Hi, my name is Gerry Osullivan I am an Interventional Radiologist, but I’m also a medical doctor; more importantly I’m a human being and I have been a patient a few times.
IRs must remember that they are first and foremost doctors, they need other doctors to be aware of this and they need the patients to be aware of this!!
This is a practical guide on how to achieve this!!
By Gerry O'Sullivan
Consultant interventional radiologist at University Hospital Galway, Ireland
I have been an Interventional Radiologist for a long time now, sadly since about 1996. I joined CIRSE in 1996.
I have always been fairly clinical and I like meeting patients, I do not want to become their primary practitioner nor do I want to know every detail of their lives but I do want to know how they tick, specifically when they are referred to me.
I learned a great deal from my senior colleagues in Stanford University Medical Centre and St. George’s Hospital, London about patient referrals, specifically how to become a target for referrals.
I realise that most radiologists rely on referrals in the old fashioned method, namely through the hospital system but that going forward, this probably would not work for me.
I needed to take more ownership.
I started off small and in many ways it has not changed much.
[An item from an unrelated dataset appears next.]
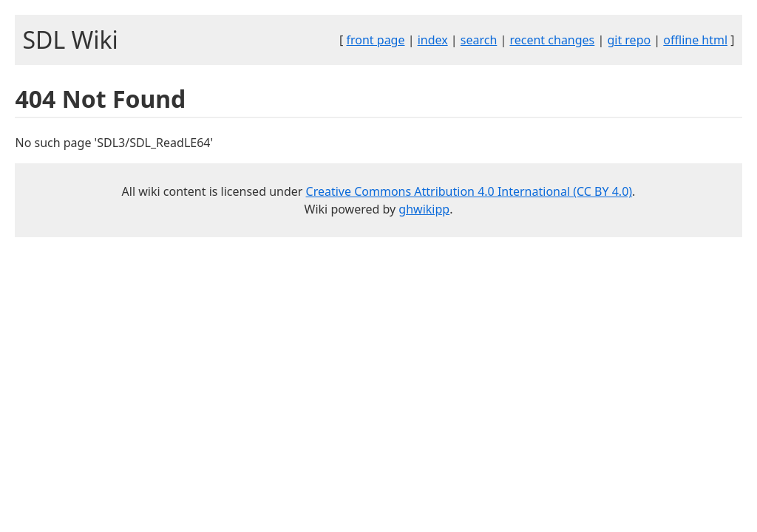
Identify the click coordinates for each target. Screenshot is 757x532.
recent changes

I found that when I was involved in a patient’s care for instance for a superficial femoral artery angioplasty or a biliary stent insertion or percutaneous nephrostomy or implanon removal etc. if I didn’t tell the primary doctor that it was me personally that performed that procedure, then it was simply glossed over by the surgical or medical team as something along the lines of ‘we organised for x to be performed’. The only time I found that my name was mentioned directly was when a complication occurred and then the letter miraculously changed to the patient was sent to Dr. Gerry O’Sullivan and unfortunately the patient developed this after the procedure with Dr. Gerry O’Sullivan and follow up will be with Dr. Gerry O’Sullivan!!
I think you have to control the narrative.
So, when I did an arterial angioplasty for instance, I wrote a letter to the patient, the patient’s general practitioner and to the referring surgeon and let them all know what we had performed.
I then included the material from CIRSE as in patient information leaflets or links to websites or more recently QR codes which are extremely helpful, so that when the information went out to the general practitioner about a specific patient, they also got another source of information from me about the procedures my colleagues and I could offer so they started to learn a little bit more about Interventional Radiology.
From there I did some GP talks and got some support from industry to promote these, it is surprisingly easy. If you talk on cardiovascular stuff, the statin company might have sponsored you or perhaps a talk about renal artery intervention, the blood pressure company might sponsor you etc. it is not difficult.
I set up a clinic inside the hospital in the same way every other clinic was set up, so that I found clinic space and patients came up the stairs and so on. Overtime, I found it was more efficiently performed in radiology and by that I mean I performed an ultrasound; for instance, if the patient was referred with varicose veins, I would take a history and do a physical examination while I was performing the ultrasound and evaluated what needed to be treated. I also got a good idea of what the patient was like over the 10 minutes or so it took to perform the ultrasound. Although the hospital was supportive, in a way, I rowed my own boat and now I run my clinic through radiology. I did lobby successfully for a 0.5WTE as a secretary to deal with fairly minor administrative tasks.
I dictate a letter on each and every patient interaction and in hospitals with an electronic medical record number (Galway Clinic), the letter goes directly on there and in hospitals without this facility, I dictate a letter and it is scanned onto the hospital EMR.
In terms of setting up direct referrals, that is easy. You provide a target for general practitioners and other colleagues to refer to you. I like to think of it as a football or hockey game or any sport really where there is one ball and several members of the team. When I played football, I was always looking for those who were looking up at me and waving their arms saying they wanted the ball and I would naturally, automatically pass the ball to them because they were a target, someone I could aim at; if I just thump the ball in the air, it could go to anyone.
When a letter is sent into the Department of Radiology that is like thumping the ball in the air, it could go to anyone, it could end up in the hands of a diagnostic radiologist who would not have a clue what to do with it. In other words, you need to be the guy with your arms in the air saying ‘give me the ball, give me the ball’ and trust me, very soon, you will be receiving lots of referrals, it is not difficult. You then need to organise your time and try and slot in time in your job programme so that you can see patients in clinics and again if your hospital puts up resistance to this, I would slot them into my ultrasound list; I ensure my ultrasound list takes fewer and fewer patients until essentially it becomes my clinic and therefore you will find you get your way if you stick to your guns. Remember, your tenacity, perseverance and determination is what sets you apart as an interventional radiologist and never let anyone take that away from you! Anyone who wants to visit me in Galway is more than welcome at any time.